In the '70s and '80s, his Fairview Baptist Church Marching Band (later to evolve into the Dirty Dozen Brass Band) helped launch the careers of players like Wynton Marsalis and Nicholas Payton and led to a revival of the New Orleans brass band tradition.

A six-day celebration of Barker's 100th birthday will be presented by the French Market Corporation, the New Orleans Jazz Celebration, and the New Orleans Jazz National Historical Park.

photo of Danny Barker

Danny Barker Centennial Celebration

January 13: Awards ceremony at Palm Court Jazz Café

January 14-16: Educational "informances" by guitarist Carl LeBlanc in New Orleans public schools

January 17: Danny Barker tribute with drummer Herlin Riley at Snug Harbor.

January 17-18: Leroy Jones, the Dirty Dozen, Lionel Ferbos, Charmaine Neville, the Rebirth Brass Band, and many more perform at various locations around the French Market.


There will also be walking jazz tours each day of the festival with NOJC board member Susan Wayman.

For more information and the complete lineup of performances, visit jazzcent.com.

Comments

The Late Great Danny Barker

Danny Barker: he was a friend of mine, as he was of so many --
not just the big people and and musicians, but the little people, the music appreciators like me. Always ready with a story or a quip, Danny Barker was above all a kind person, devoted to his wife BluLu, his city, and its musical heritage.

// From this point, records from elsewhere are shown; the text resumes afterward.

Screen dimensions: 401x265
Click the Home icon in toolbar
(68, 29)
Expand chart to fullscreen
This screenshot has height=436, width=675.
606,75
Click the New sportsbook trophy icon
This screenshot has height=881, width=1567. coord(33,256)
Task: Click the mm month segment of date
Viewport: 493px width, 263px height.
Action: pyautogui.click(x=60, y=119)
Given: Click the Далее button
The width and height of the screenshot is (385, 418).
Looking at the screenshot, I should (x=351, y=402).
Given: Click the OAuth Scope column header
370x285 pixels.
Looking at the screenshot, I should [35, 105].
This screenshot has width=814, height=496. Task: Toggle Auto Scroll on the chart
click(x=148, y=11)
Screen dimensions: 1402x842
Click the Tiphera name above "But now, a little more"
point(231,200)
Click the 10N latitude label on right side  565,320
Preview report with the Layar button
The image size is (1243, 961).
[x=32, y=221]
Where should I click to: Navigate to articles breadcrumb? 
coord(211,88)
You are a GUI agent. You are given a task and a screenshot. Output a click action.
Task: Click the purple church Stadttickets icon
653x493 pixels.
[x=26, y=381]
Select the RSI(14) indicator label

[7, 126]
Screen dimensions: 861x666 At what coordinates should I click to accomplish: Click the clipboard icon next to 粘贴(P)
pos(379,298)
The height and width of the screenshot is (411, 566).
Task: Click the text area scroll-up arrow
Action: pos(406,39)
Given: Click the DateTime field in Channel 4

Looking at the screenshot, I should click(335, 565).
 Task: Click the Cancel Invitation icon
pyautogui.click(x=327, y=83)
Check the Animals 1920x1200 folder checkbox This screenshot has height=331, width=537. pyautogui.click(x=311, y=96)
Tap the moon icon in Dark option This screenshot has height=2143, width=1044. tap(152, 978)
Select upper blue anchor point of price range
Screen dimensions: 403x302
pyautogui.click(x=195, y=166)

If there ever was anyone who deserved a festival in his honor, it is Danny Barker. Thank you for being the ones to do so.

Make Mardi Gras Not War...

Gardenator

Danny Barker centennial

I will be working on a series of radio pieces on Barker this year in honor of his centennial, but most importantly, to quote saxophonist Derek Huston:

"They don't even make human beings like Danny Barker any more."

Danny's genius

Mr. Barker was a musical advisor, facilitator, and all-round muse, if that term could be applied to a man fond of bowler hats. His memory is still clear as if he were sitting at the Music Factory and playing "Don't You Feel My Thigh." A century ago he came into a very different New Orleans, living in a building near the presen-day condo of friends. I feel Danny's presence there, and often touch the brass plaque on Chartres as a touchstone to his jazz artistry.

His jazz voice was totally unique, and we who were acquainted, even in a small way, are the richer from the experience. May his memory be alive after another hundred years have passed.

reply

I'm taking Danny barker's spirit with me when I teach a class in Columbus, Ohio on jazz history prior to the First World War. His book, Buddy Bolden and the Last Days of Storyville, is a national treasure. It has a very rich interview that Danny recorded in 1955 with Mr. Dude Bottley, a contemporary of Buddy Bolden.

Danny Barker/Dude Bottley

Remember that there was no Dude Bottley. He is a composite of characters that Danny knew, but the actual Dude Bottley is made up person. He never existed as that.